Gut microbes play an important role in stopping viral infections. Researchers finally know how

Your gut microbiome may not prevent a COVID-19 infection, but a healthy gut may ward off other viral infections. A recent study by researchers in Sweden discovered how the gut microbiome helps the immune system develop resistance to viruses.

Using mice, the study also reports that suppressing the gut microbiome makes you more prone to systemic viral infections — reaffirming the importance of keeping the gut healthy.

Findings showed that gut microbes release membrane vesicles that lead to the delivery of bacterial DNA to host cells. Exposing host cells to bacterial DNA triggers the activation of the systolic cGAS-STING-IFN-I axis. This activates DNA sensors from the innate immune system. These DNA-binding proteins help detect any abnormal changes in a cell’s DNA and alert the innate immune system to deliver an anti-viral response.

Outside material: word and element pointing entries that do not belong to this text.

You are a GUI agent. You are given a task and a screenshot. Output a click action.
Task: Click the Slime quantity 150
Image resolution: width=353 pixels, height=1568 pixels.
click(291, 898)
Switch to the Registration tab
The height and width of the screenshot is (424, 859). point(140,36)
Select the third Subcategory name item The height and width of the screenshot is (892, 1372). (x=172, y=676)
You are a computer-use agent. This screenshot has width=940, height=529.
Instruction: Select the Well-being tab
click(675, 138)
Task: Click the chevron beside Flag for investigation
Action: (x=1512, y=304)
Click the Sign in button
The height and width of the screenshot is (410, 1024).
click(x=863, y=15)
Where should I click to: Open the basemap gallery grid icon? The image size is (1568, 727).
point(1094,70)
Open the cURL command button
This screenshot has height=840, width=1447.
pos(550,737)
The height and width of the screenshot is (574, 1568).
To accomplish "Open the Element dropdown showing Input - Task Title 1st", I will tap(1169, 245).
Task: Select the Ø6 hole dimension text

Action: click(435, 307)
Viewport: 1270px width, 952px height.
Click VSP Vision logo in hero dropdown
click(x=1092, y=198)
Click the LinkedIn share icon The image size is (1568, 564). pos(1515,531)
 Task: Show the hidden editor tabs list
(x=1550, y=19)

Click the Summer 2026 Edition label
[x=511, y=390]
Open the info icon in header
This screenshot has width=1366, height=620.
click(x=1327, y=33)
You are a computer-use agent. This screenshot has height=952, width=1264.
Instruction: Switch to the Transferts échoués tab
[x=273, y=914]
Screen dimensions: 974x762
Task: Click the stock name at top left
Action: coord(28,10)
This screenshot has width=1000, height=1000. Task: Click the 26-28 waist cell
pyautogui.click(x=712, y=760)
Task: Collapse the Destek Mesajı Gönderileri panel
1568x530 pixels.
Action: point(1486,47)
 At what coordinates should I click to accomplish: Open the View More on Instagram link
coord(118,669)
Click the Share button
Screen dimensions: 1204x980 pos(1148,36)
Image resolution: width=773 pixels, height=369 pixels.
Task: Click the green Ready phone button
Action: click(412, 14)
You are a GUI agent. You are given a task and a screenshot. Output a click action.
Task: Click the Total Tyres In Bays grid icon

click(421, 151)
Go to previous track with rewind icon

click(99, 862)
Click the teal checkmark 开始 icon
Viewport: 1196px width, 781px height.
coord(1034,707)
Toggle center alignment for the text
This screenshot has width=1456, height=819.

“We were interested in the influence of gut bacteria on viral infections. So, we treated mice with antibiotics and then infected them with two different virus – a DNA virus, herpes simplex virus type 1 (HSV-1), or an RNA virus, vesicular stomatitis virus (VSV),” explains lead authorDr. Saskia Erttmann a researcher at Umeå University, in a statement. “We found that antibiotic treatment made mice more susceptible to these viruses and that this was due to a decrease in basal expression of antiviral immune molecules called the type I interferon (IFN-Is)”,

To learn how gut microbes help express IFN-I, they studied mice with weak immune systems. Their study showed that microbial activation of IFN-1 indirectly triggered the activation of the cGAS-STING pathway. Another set of mice that had the cGAS-STING-pathway surgically removed was less responsive to viruses and more likely to become infected with HSV-1 and VSV.

The researchers describe the microbial role in immune activation as surprising because it’s been assumed that toll-like receptors are heavily involved in activating the innate immune system. Additionally, they thought that the activation of cytosolic immune receptors such as cGAS only happened in the presence of DNA viruses, harmful bacteria, or parasites with virus-like qualities.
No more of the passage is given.